(Problem to work on):
The text below is about tracking down coffee drinkers with census data. List every description of J&J given in its section headed "Who are J&J?".

John and Jane. Why are you so illusive? Where o where art thou? In part 1, we used MTA turnstile data to find possible locations. That helped us narrow our search down to 24 stations, but I’m certain we can do better. Please show us the way US Census demographics data.
The Hunt Goes On
These are our 24 prime subjects from part 1:
['86 ST', '34 ST-HERALD SQ', 'GRAND ST', 'CHAMBERS ST', '125 ST', 'JAMAICA CENTER', '42 ST-BRYANT PK', '82 ST-JACKSON H', '59 ST', '34 ST-PENN STA', 'JUNCTION BLVD' 'SPRING ST', 'BOWLING GREEN', 'JAY ST-METROTEC', '50 ST', 'FULTON ST', 'CROWN HTS-UTICA', 'CANAL ST', '34 ST-HUDSON YD', '14 ST', '23 ST', '72 ST', 'WORLD TRADE CTR', '167 ST']
Before we go any further though, let’s first learn about our coffee drinkers.
Who are J&J?
J&J are typical coffee drinkers. They are public transit commuters earning over $75000. They are unmarried women younger than 34. They are never married employees over the age of 16. They are people with masters, professional, or doctorate degrees. How can the census help us find these? Surprise, all of these have specific codes in the census that we can query!

(Data block):
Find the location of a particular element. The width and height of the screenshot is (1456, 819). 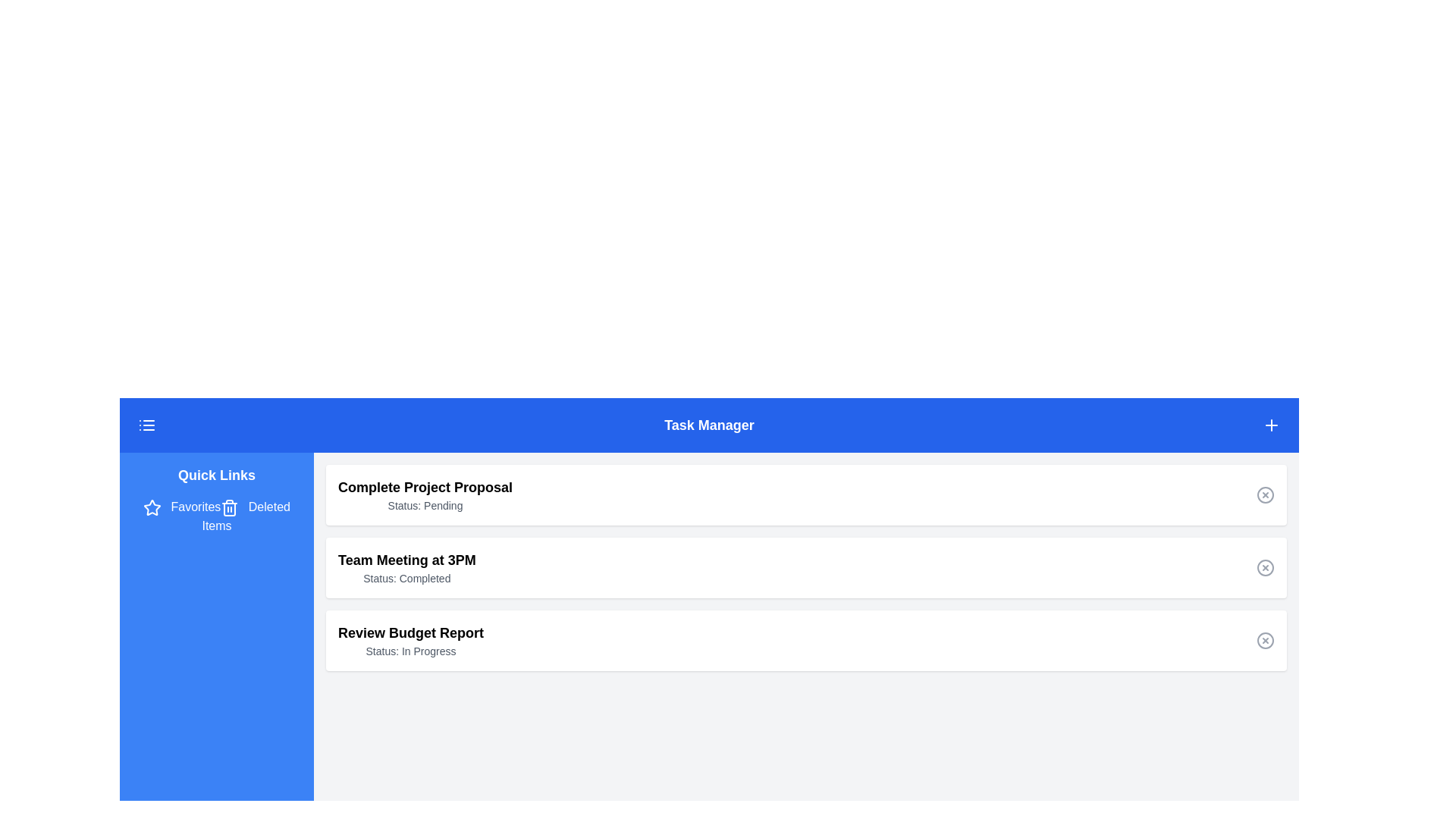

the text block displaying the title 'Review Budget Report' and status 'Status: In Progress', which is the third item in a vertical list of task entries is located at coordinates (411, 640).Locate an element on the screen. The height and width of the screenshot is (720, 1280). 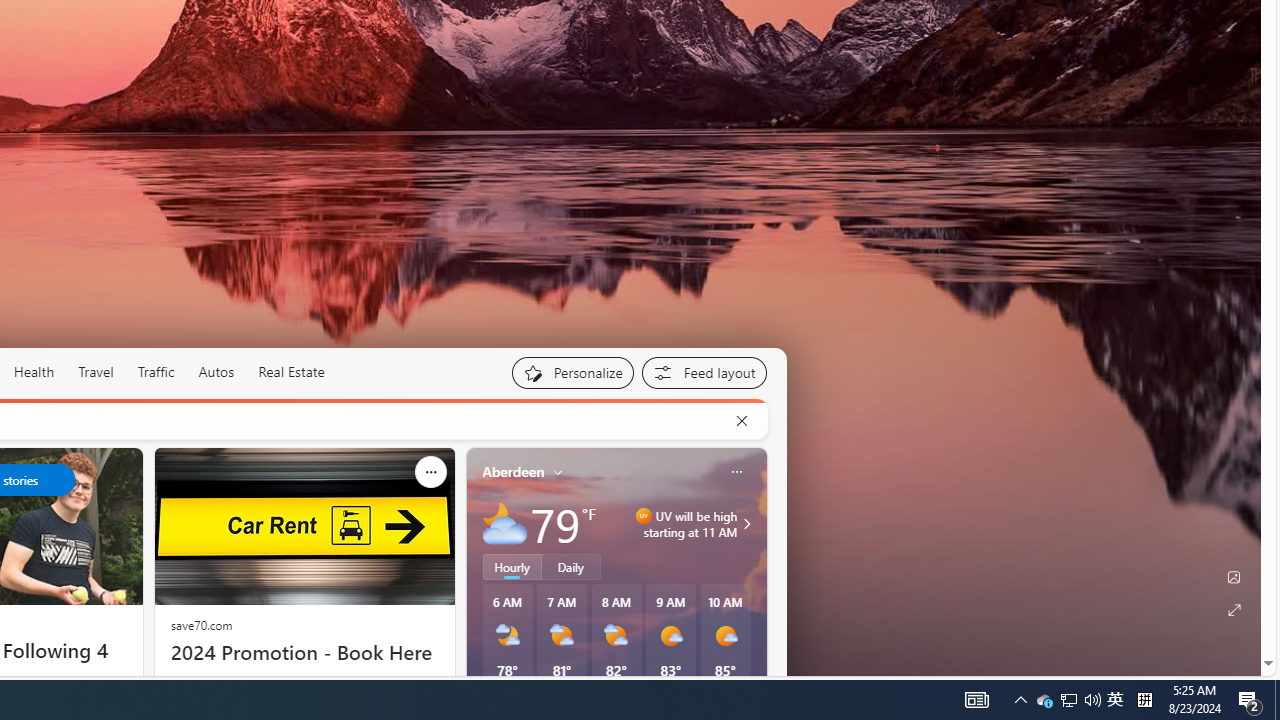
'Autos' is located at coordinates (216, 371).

(Exercise output):
- Typical coffee drinkers
- Public transit commuters earning over $75000
- Unmarried women younger than 34
- Never married employees over the age of 16
- People with masters, professional, or doctorate degrees